▶ [WHAT THE TASK ASKS] Count the lines in the records below that contain the string "width". Give only the number.

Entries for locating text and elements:
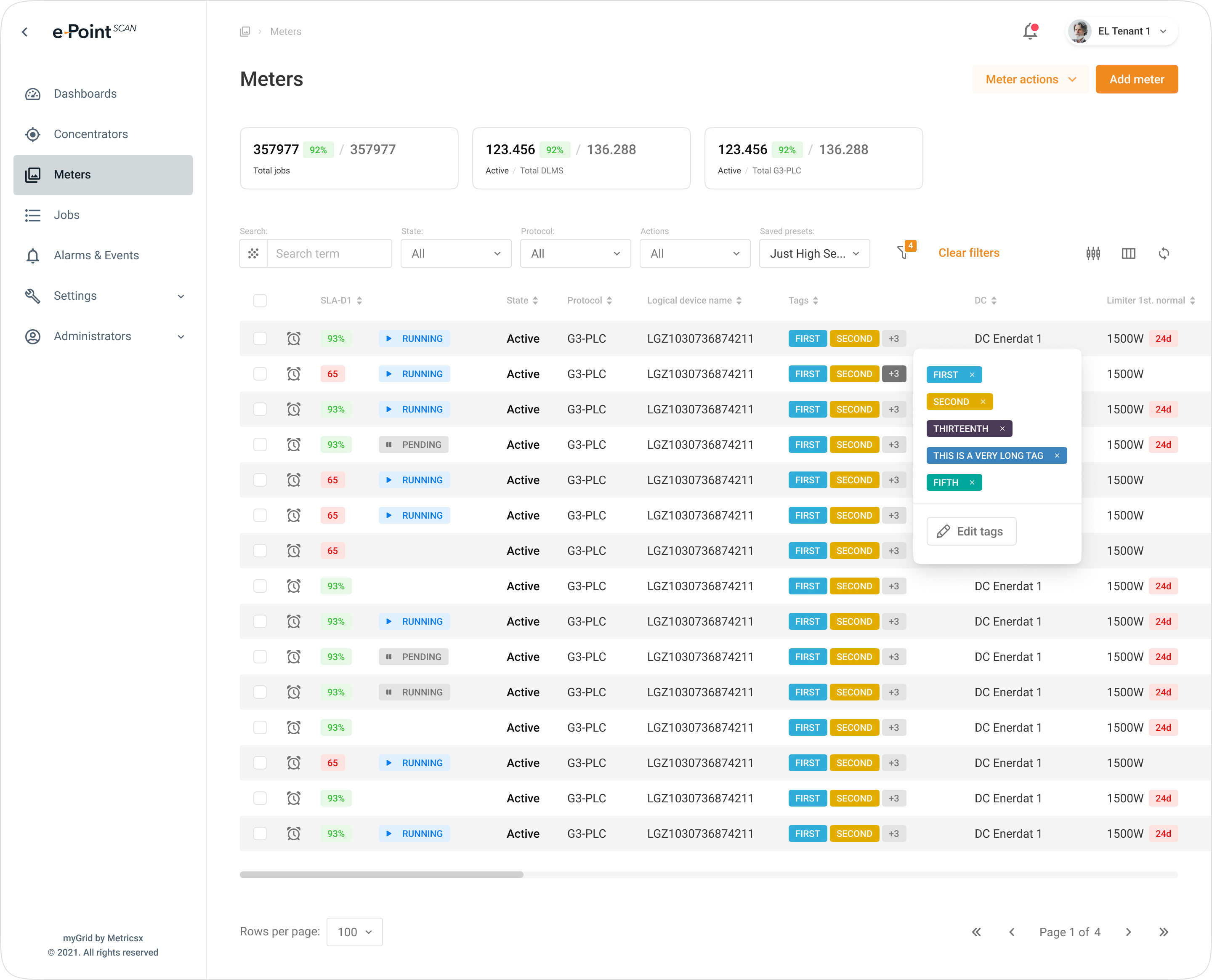Click the columns layout icon
Screen dimensions: 1212x980
coord(1129,253)
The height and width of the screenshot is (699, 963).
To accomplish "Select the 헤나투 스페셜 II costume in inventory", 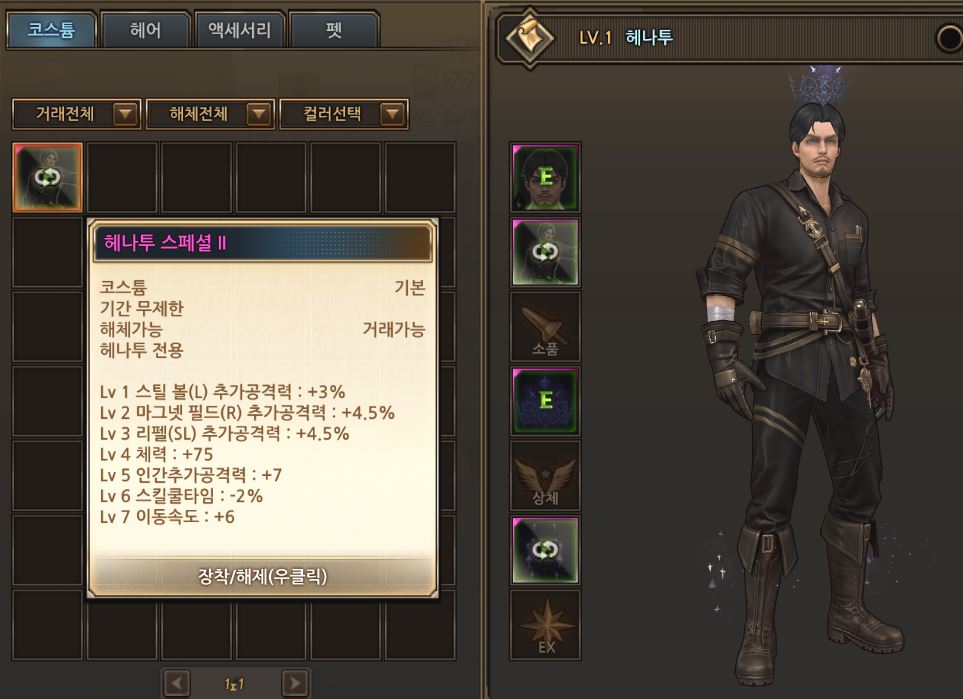I will pos(47,178).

▶ [THE REPLY] 1